The Kremlin's envoy to the North Caucasus called on Monday for tourism to be halted at the country's most popular ski resort, where three Moscow tourists were gunned down by suspected Islamist rebels.
Security has been heightened since the Friday night shootout and a spate of other attacks including blowing up a cable car and killing a policeman and an official in Kabardino-Balkaria.
"We must stop receiving tourists," Itar-Tass cited Alexander Khloponin as telling officials in the town of Tyrnyauz on the main road leading to Mount Elbrus, Europe's highest peak, which was open for holidaymakers on Monday.
The violence has shocked ordinary Russians and officials alike who see Elbrus as an oasis of calm in the North Caucasus.
Russia's Tourism Union said the attack on a minibus of Moscow skiers by masked assailants was the first "terrorist" attack on tourists in Russia. It added that about 5,000 tourists visit Elbrus annually.

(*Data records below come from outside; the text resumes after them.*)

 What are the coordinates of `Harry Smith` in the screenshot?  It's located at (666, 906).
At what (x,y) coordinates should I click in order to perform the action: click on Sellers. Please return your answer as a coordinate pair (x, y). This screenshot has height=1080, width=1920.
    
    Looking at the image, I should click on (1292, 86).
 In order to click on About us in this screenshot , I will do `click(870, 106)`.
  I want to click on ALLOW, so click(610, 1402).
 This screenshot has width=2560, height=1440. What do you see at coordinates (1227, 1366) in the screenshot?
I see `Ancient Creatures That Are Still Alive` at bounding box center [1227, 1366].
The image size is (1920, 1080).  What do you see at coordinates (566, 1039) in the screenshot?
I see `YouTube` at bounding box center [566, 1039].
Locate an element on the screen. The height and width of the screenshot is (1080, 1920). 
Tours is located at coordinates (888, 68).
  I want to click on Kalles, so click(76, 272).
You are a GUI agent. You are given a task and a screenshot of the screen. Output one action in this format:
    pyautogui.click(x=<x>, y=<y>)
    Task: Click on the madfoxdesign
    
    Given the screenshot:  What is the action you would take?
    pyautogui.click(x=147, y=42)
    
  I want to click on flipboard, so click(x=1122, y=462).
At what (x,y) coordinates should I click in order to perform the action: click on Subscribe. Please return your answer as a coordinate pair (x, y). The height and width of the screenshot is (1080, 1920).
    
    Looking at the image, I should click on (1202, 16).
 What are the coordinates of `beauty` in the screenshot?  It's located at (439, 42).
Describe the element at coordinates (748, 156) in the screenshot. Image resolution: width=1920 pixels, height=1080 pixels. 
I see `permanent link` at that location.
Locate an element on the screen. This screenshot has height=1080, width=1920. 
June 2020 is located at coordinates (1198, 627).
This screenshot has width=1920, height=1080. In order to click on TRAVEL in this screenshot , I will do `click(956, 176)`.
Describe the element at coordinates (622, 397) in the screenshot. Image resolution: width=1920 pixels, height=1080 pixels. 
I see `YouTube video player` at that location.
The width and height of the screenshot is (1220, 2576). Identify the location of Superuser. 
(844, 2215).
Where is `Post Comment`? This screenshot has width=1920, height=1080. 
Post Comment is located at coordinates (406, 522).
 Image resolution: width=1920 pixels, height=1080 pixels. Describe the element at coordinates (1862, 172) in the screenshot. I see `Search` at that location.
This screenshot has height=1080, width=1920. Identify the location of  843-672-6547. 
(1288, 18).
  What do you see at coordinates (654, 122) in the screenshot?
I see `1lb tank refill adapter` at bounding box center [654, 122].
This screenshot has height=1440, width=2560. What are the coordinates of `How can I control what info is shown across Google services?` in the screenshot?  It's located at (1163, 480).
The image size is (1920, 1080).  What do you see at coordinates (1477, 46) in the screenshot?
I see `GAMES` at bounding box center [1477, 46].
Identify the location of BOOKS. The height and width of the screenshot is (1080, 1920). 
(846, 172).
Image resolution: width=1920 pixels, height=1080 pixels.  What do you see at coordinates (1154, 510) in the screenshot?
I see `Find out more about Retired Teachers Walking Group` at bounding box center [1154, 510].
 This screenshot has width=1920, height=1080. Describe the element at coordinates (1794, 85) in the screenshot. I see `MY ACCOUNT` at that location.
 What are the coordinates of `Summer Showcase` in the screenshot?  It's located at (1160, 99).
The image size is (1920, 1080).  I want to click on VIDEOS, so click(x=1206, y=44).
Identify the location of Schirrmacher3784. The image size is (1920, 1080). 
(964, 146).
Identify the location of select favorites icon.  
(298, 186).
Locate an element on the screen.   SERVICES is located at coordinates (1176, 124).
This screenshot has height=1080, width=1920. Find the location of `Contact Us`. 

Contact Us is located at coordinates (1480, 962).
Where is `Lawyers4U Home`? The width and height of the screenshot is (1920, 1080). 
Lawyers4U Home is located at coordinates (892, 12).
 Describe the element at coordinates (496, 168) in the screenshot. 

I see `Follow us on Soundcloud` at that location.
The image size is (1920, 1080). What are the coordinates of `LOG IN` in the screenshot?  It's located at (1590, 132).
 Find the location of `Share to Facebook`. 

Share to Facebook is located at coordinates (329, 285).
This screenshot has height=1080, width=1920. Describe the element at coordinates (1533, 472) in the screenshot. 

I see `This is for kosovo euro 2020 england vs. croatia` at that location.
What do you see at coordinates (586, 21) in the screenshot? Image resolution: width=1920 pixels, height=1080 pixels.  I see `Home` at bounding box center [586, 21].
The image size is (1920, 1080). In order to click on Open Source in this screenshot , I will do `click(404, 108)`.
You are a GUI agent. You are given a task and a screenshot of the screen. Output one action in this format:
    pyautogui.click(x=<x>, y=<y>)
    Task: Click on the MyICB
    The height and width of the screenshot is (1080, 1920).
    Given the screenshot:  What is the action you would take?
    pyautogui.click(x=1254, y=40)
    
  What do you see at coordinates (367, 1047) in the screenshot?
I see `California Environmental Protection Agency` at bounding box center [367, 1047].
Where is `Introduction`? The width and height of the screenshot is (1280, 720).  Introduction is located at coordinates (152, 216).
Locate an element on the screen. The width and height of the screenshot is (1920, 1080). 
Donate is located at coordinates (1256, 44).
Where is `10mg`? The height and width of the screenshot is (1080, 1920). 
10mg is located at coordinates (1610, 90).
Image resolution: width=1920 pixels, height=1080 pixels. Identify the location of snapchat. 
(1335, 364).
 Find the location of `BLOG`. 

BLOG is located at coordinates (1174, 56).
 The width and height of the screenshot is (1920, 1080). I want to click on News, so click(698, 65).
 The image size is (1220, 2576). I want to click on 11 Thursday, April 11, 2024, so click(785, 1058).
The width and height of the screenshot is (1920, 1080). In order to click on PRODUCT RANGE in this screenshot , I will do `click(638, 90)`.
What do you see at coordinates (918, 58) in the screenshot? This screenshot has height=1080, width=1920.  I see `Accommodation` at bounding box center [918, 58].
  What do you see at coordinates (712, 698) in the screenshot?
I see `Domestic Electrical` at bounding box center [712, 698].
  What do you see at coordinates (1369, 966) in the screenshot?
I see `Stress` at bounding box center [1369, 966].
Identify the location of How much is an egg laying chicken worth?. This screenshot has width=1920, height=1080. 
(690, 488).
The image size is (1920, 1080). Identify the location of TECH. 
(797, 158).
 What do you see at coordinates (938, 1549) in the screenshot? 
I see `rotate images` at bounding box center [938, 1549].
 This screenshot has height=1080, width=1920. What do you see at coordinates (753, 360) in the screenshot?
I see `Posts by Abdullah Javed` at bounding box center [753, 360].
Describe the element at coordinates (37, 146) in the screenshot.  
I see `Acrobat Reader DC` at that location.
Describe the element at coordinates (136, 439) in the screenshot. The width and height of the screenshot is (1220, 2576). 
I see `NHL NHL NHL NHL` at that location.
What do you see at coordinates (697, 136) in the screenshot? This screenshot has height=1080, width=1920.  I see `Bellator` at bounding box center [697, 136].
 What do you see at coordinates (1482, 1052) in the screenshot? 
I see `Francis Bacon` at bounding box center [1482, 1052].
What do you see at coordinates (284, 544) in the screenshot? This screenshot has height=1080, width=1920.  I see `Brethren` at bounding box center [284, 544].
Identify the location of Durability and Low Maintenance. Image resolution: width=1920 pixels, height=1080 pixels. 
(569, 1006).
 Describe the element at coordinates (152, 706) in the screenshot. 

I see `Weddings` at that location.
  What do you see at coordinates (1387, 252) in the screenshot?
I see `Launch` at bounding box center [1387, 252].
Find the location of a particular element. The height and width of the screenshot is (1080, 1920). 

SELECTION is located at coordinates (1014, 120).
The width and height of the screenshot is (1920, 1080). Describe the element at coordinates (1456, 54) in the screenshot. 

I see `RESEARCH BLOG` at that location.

The tourists were attacked because one of them was mistaken for the daughter of ex-Federal Security Service chief Nikolai Patrushev, a law enforcement source told Interfax on Monday.
Khloponin called on travel companies to "not bring new groups, … explain to them this is in the name of security." He also scolded the provincial leadership, asking them: "I want to hear from you how this situation was able to happen in this republic of which we have always been so proud?"